Dr Amin Gorgy is a fertility consultant at The Fertility & Gynaecology Academy. “As women become older, their chances of getting pregnant begin to decrease. This decline starts after the mid-30s and becomes even more pronounced over the age of 40.

Freezing your eggs at a stage in your life when the ovaries are capable of producing high quality eggs is therefore a sensible option for fertility treatment in future years. Egg freezing is considered a back-up insurance policy.”


“Egg freezing is the process of collecting eggs from a woman’s ovaries and freezing them for future use, in essence capturing the woman’s fertility at that particular point in time, if she isn’t yet ready to have children. Egg freezing involves the same principles as IVF, that means your ovaries are stimulated with injections that will make them produce several eggs in one go.

When these are mature, they are collected via a short operative procedure that involves using a needle into the vagina and then the ovaries, to collect all of the eggs. Once frozen, they can later be thawed, fertilised and used to create embryos that can then be used for implantation and hopefully give rise to a baby,” says Dr Larisa Corda, a leading obstetrician and gynaecologist and fertility expert.
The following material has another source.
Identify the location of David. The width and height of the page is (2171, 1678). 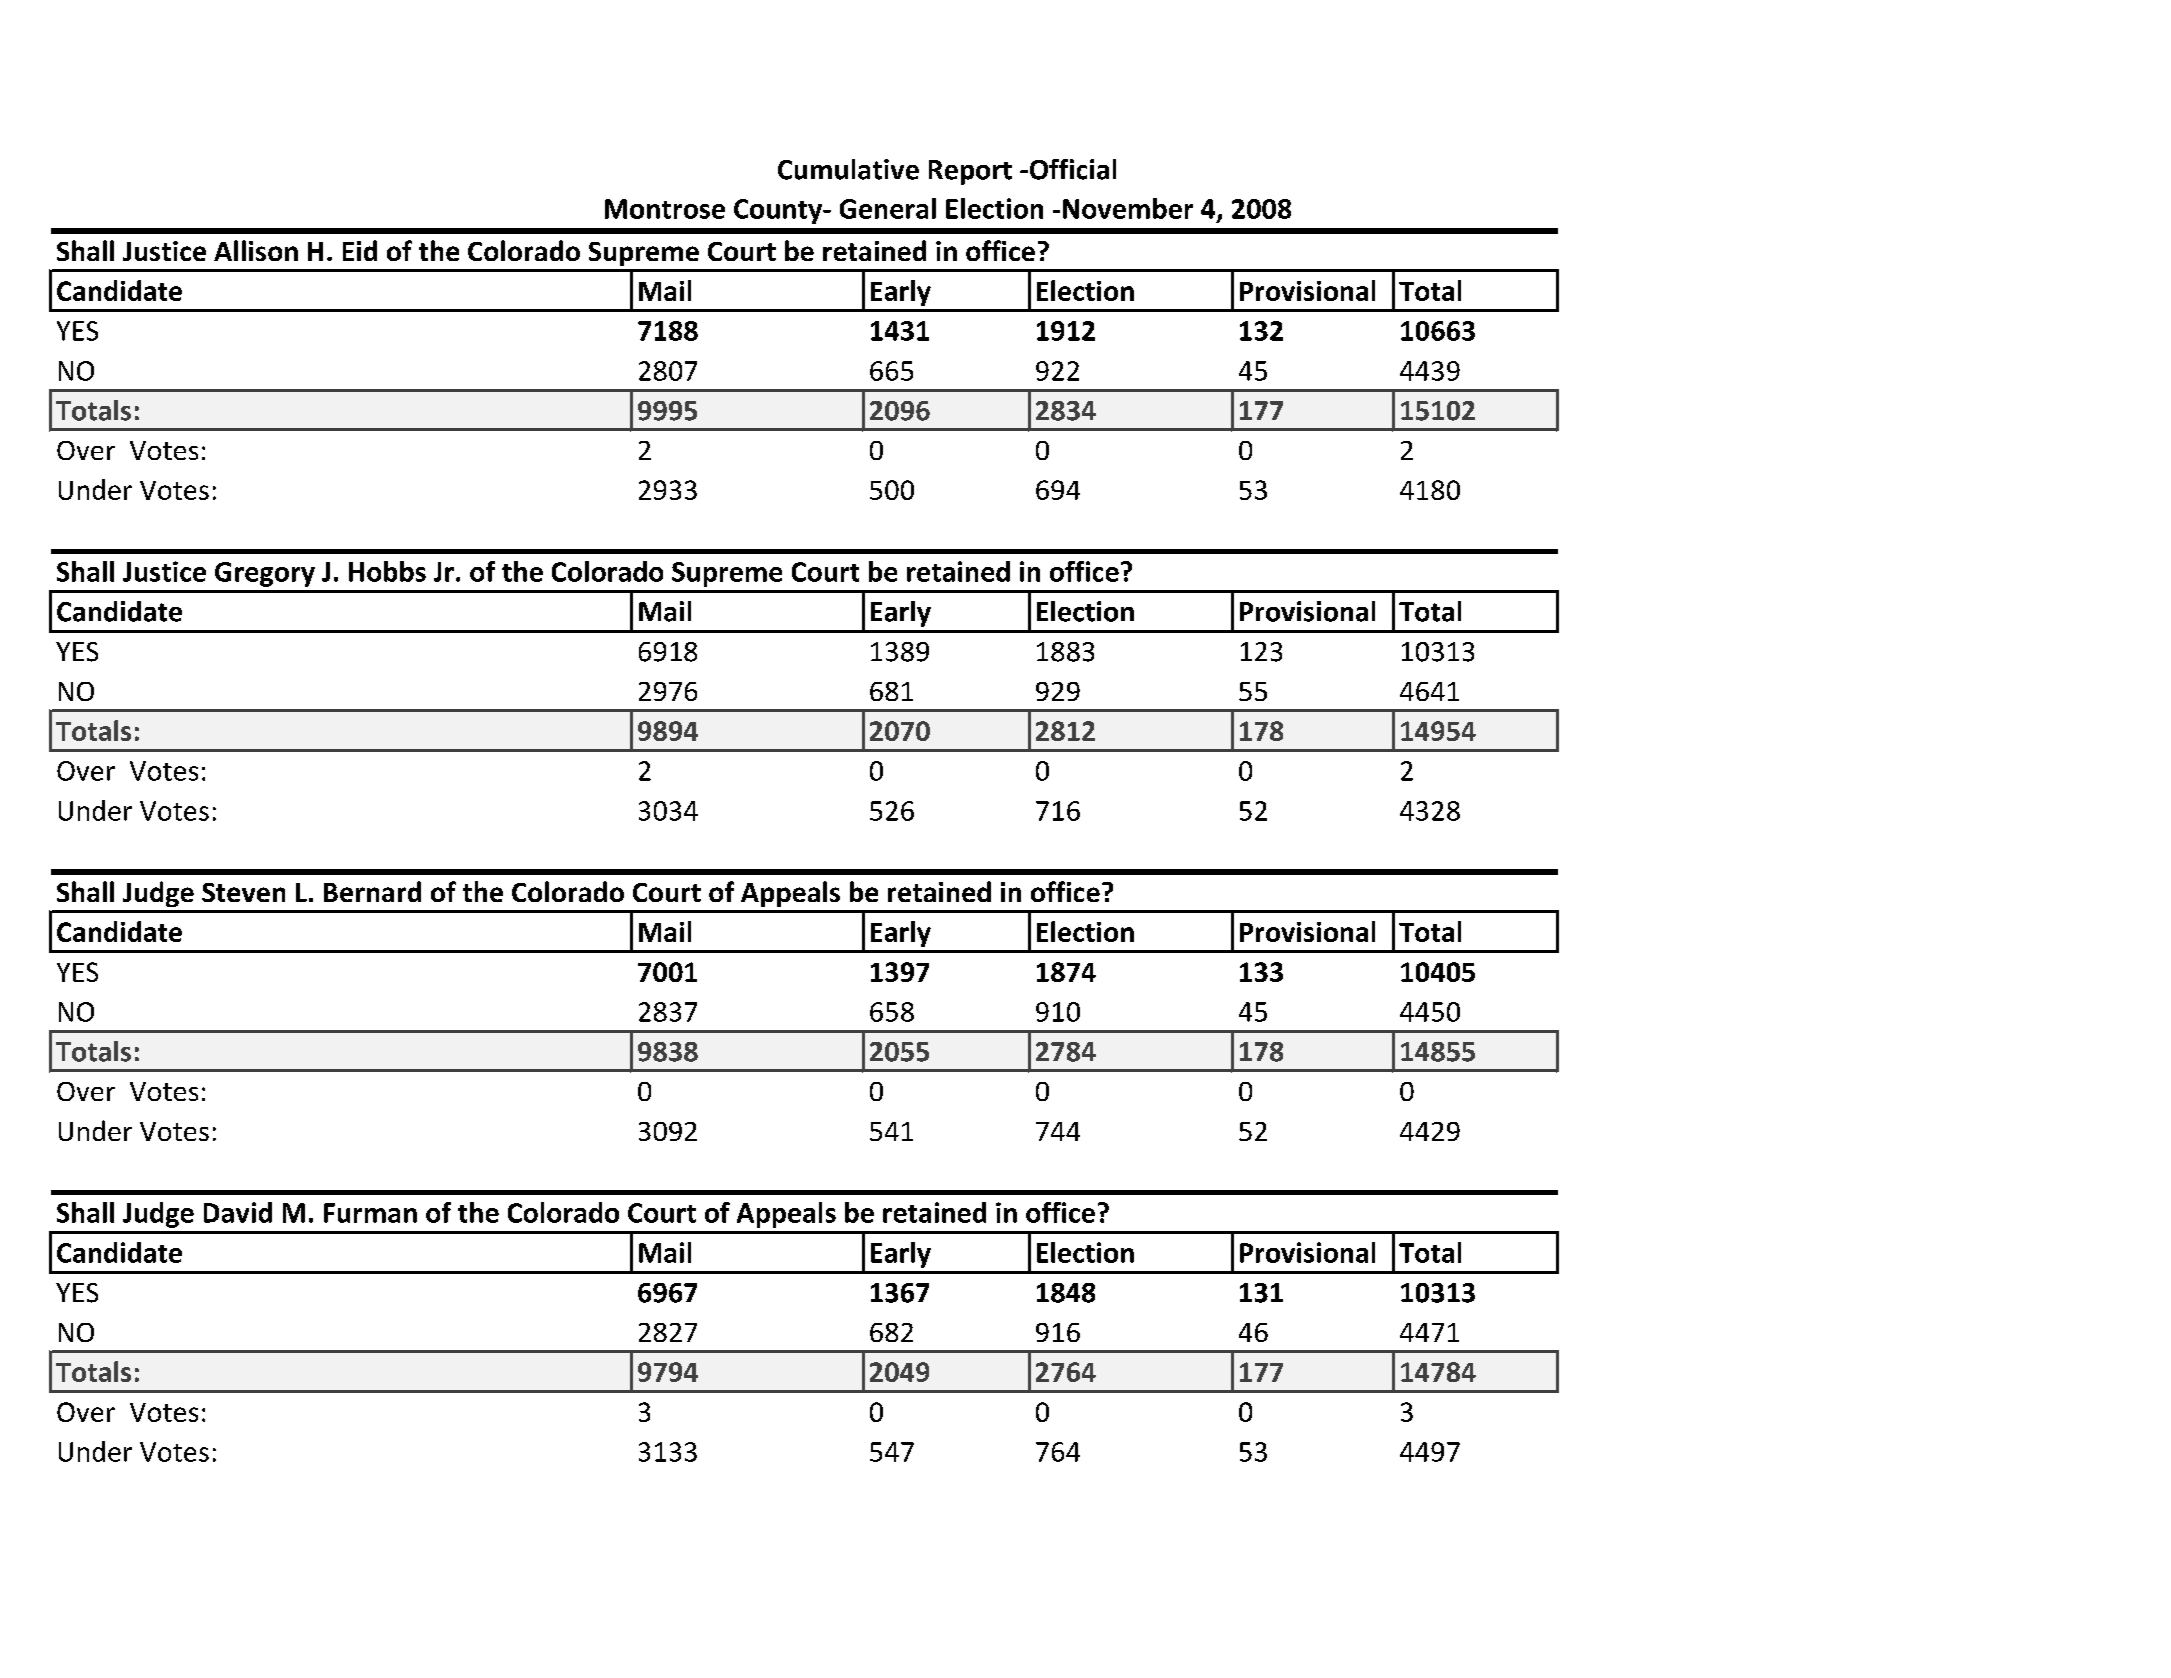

“A woman’s age at the time of egg freezing is crucial to the chance of successful pregnancy using the eggs and so the earlier eggs can be frozen, the better. The quality and quantity of a woman’s eggs start to decline with age, and for those over 35, the eggs will already be deteriorating at the time of freezing.

Aside from increased risk of chromosomal abnormalities like Down’s Syndrome, this means less chance of a successful IVF cycle once the eggs have been thawed.

It is recommended that egg freezing is carried out before the age of 35. The Human Fertilisation and Embryology Authority (HFEA) states that women looking to freeze their eggs to preserve their fertility potential should do so before the age of 35 for a better chance of having children later on in life,” Dr Gorgy says.

“Not surprisingly, the highest live birth rates from previously frozen eggs are shown to come from women who undergo the procedure before they are 30. However, the average age at which women freeze their eggs is around 37. Many women are closer to 40 by the time they consider doing this,” Dr Corda says.